Which lines run from the one containing "Where should I click to: Switch" to the end of the listing below? Write them out exactly, both ends included, with nothing else.

++++++++

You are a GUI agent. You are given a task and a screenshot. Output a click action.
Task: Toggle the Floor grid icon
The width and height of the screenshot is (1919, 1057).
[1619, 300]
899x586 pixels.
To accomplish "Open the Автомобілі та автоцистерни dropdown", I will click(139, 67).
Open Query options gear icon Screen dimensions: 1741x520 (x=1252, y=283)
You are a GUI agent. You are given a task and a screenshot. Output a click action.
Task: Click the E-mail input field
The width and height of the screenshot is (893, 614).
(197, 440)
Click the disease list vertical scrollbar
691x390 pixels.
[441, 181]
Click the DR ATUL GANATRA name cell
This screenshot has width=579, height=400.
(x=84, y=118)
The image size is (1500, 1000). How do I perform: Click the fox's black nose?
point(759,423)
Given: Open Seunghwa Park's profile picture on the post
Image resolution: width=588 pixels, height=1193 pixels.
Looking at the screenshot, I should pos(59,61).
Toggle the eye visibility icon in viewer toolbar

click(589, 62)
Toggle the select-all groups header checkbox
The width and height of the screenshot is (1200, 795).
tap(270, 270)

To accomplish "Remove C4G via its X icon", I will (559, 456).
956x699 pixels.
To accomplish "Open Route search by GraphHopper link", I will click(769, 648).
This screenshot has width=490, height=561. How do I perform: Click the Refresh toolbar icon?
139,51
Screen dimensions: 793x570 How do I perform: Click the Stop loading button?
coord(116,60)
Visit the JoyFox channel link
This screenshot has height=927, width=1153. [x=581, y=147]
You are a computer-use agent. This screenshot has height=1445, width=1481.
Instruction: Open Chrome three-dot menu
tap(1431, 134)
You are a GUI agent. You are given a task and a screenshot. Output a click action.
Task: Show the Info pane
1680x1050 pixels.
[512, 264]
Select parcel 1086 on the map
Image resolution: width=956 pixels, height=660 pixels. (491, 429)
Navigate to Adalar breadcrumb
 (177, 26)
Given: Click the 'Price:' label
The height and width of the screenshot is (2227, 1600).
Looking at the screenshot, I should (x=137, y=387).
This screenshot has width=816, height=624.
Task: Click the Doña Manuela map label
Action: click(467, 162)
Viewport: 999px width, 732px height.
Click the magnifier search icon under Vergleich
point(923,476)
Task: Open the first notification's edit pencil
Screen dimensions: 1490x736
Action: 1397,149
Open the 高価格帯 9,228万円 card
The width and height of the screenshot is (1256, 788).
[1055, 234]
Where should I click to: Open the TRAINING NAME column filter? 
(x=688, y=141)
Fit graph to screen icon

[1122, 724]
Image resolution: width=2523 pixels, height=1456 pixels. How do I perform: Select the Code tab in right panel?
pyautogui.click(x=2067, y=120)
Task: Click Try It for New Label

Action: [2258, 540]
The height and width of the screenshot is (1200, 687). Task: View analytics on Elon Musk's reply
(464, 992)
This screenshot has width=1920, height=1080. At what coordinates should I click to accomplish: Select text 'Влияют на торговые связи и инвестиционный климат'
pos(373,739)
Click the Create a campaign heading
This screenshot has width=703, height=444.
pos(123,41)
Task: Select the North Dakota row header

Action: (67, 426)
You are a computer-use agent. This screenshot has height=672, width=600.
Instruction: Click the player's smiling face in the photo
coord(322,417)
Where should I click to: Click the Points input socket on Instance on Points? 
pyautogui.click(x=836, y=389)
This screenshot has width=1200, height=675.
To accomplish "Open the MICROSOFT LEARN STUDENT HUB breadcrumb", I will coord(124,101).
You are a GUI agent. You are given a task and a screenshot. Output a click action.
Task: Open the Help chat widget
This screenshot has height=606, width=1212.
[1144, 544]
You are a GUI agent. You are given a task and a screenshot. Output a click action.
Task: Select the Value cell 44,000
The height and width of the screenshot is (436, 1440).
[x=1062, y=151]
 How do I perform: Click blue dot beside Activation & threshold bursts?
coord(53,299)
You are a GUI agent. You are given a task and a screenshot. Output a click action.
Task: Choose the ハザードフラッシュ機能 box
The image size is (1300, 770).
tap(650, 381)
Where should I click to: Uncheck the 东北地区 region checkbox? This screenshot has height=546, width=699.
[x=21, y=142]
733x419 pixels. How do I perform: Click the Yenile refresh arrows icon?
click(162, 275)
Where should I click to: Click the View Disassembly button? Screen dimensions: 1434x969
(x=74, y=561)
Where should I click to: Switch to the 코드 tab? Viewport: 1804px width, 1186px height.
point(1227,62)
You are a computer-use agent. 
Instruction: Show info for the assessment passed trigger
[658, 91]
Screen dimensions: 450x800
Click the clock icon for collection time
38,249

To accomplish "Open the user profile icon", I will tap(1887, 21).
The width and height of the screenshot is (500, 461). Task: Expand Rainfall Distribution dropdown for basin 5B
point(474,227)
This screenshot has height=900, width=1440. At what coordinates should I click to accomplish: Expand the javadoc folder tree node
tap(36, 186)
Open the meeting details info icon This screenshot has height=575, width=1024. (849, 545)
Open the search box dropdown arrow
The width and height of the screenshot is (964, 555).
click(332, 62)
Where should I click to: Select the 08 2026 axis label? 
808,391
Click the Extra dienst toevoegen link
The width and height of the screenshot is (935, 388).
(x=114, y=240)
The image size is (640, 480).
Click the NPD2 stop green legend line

++++++++

_SOLUTION TO THE PROBLEM:_
Where should I click to: Switch to the 코드 tab? Viewport: 1804px width, 1186px height.
point(1227,62)
You are a computer-use agent. 
Instruction: Show info for the assessment passed trigger
[658, 91]
Screen dimensions: 450x800
Click the clock icon for collection time
38,249

To accomplish "Open the user profile icon", I will tap(1887, 21).
The width and height of the screenshot is (500, 461). Task: Expand Rainfall Distribution dropdown for basin 5B
point(474,227)
This screenshot has height=900, width=1440. At what coordinates should I click to accomplish: Expand the javadoc folder tree node
tap(36, 186)
Open the meeting details info icon This screenshot has height=575, width=1024. (849, 545)
Open the search box dropdown arrow
The width and height of the screenshot is (964, 555).
click(332, 62)
Where should I click to: Select the 08 2026 axis label? 
808,391
Click the Extra dienst toevoegen link
The width and height of the screenshot is (935, 388).
(x=114, y=240)
The image size is (640, 480).
Click the NPD2 stop green legend line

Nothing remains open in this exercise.